The promo booklet aptly describes the music: "British prog rock meets the virtuosic brilliance of New York jazz rock and fusion." There's also a Hip-Hop rap approach on the opening side as if Mr. Mandoki attempts to modernize the '70s era musical approach. The lyrics juxtaposes metaphors (as does the album title A Memory of Our Future) : "walking on hot coals, feeling nothing but cold", " like a fisherman in the woods". He's also big on seasonal metaphors.
Mr. Mandoki's big picture view of a world on fire was more commonly expressed in the 70's than it is today, though of course the world is more on fire today than back then. When you hear "The Wanderer" you're sure to hear Peter Gabriel's melodic world worry. Mandoki's concerns are more modern: social media disconnect ("social media becomes the devil's encyclopedia"), the rise of fascism and totalitarianism.
The overarching theme is that all of the dreams of "The Woodstock Generation" today lie in tatters and he's willing to try a wake up call to a younger generation.
Mr. Mandoki turns autobiographical on side 4. Interesting placement because only then does all of what came before make sense and only then does Mr. Mandoki's grandiosity become appropriate. As he says in the book, "Musically I stepped out of the intellectual bent of my own Prog-Rock comfort zone on this new record to write a few songs reflecting the stormy seas of my heart as an artist, as well as singing about my own story....".
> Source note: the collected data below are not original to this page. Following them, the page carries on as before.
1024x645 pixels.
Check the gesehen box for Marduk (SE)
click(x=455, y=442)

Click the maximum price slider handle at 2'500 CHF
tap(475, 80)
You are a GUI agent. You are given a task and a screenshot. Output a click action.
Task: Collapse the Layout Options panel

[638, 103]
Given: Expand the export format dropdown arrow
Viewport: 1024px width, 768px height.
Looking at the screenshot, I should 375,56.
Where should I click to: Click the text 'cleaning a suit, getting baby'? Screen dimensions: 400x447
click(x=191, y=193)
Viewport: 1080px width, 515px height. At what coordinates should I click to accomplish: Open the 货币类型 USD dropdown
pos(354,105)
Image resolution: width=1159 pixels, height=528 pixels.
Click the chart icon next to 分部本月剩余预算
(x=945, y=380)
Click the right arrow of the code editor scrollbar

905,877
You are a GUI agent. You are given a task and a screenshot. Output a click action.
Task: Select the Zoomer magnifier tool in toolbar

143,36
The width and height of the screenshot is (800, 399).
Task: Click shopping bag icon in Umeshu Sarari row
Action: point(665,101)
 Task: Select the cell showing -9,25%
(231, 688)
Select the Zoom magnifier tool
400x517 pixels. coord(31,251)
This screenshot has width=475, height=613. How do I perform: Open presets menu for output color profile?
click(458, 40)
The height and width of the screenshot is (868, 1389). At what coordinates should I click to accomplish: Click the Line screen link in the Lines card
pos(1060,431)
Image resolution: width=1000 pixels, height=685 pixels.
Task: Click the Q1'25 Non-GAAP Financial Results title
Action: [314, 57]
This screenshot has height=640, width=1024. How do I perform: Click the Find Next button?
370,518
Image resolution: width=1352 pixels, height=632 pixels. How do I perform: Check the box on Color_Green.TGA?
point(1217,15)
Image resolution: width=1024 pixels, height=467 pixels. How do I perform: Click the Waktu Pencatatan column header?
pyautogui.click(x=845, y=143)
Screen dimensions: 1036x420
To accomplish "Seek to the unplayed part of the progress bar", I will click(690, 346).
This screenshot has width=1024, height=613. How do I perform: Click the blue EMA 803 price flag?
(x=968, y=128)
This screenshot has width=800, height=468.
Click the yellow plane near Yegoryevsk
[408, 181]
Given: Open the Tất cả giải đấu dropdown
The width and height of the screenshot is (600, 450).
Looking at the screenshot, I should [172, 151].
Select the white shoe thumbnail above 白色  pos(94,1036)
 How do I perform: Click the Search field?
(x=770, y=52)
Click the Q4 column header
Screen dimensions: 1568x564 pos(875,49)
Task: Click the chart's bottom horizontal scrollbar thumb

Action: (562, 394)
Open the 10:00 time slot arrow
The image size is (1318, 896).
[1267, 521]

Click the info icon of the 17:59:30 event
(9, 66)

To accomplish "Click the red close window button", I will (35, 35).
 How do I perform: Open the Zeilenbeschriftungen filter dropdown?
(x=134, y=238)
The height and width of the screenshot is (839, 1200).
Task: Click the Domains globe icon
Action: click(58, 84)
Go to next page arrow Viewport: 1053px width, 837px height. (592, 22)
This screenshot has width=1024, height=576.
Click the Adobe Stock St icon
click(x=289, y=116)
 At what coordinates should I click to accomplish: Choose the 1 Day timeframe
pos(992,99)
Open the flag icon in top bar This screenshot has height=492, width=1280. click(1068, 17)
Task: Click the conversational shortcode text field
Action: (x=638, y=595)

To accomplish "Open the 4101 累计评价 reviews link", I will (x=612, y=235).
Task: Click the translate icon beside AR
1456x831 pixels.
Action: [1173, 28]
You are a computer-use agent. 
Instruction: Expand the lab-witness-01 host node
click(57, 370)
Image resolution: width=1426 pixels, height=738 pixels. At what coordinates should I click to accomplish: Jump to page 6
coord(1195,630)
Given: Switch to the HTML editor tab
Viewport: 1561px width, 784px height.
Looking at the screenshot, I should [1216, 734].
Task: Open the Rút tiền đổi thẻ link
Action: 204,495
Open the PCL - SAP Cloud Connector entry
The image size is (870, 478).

That story is about a young man growing up in Soviet controlled Hungary, becoming a musical and political mouthpiece and being told he'd never get a passport, so in the mid 1970s he chose to escape on foot with friends, ending up as an asylum seeker in Bavaria. The book recounts his being interviewed by the authorities about his plans living in the west (all of this sounds very contemporary). He told them he'd escaped so he could make music with his heroes that included Jack Bruce, Ian Anderson and Al Di Meola—this at the time their careers were peaking.
He had big dreams that the authorities found humorous bordering on pathetic, but Mandocki's father on his deathbed told him "Live your dream and don't dream your life" (it's clear from where his juxtapositional lyrics sprung) and so in 1991 he'd assembled a jazz-rock line up called "Mandoki Soulmates", founding members included Jack Bruce, Al Di Meola, Anthony Jackson, The Brecker Brothers, of course Ian Anderson and many others, some of whom play on this record produced 30 years later.
Yes, the music is mostly "old school" prog-rock, the "world-view" lyrical concerns border on pompous, but given Mr. Mandocki's history, he's more than entitled to be the mouthpiece.
The all analog production at his own impressive studio is also "old school" in a great way. It sounds like the way "they used to make records" because that's how it was produced. The sound is as grandiose as the musical and lyrical intent, with maybe a bit more compression than necessary but it's definitely "turn up-able".
I don't see the double LP set pressed at Optimal album on the audiophile websites but on Amazon it's $32.04. I see it on Qobuz too.
Interesting coincidence: today on Morning Joe, Scarborough interviewed a woman who had just published a book about a group of Ukrainian Jewish immigrants working settled in Galveston, Texas of all places and established a community rich with art and literary culture. One of the playwrights who lived and wrote there invented the term "melting pot". The last song on this record is called "Melting Pot". I wonder if Mr. Mondoki knows from where the expression came. Also not sure of the origins of "better late than never".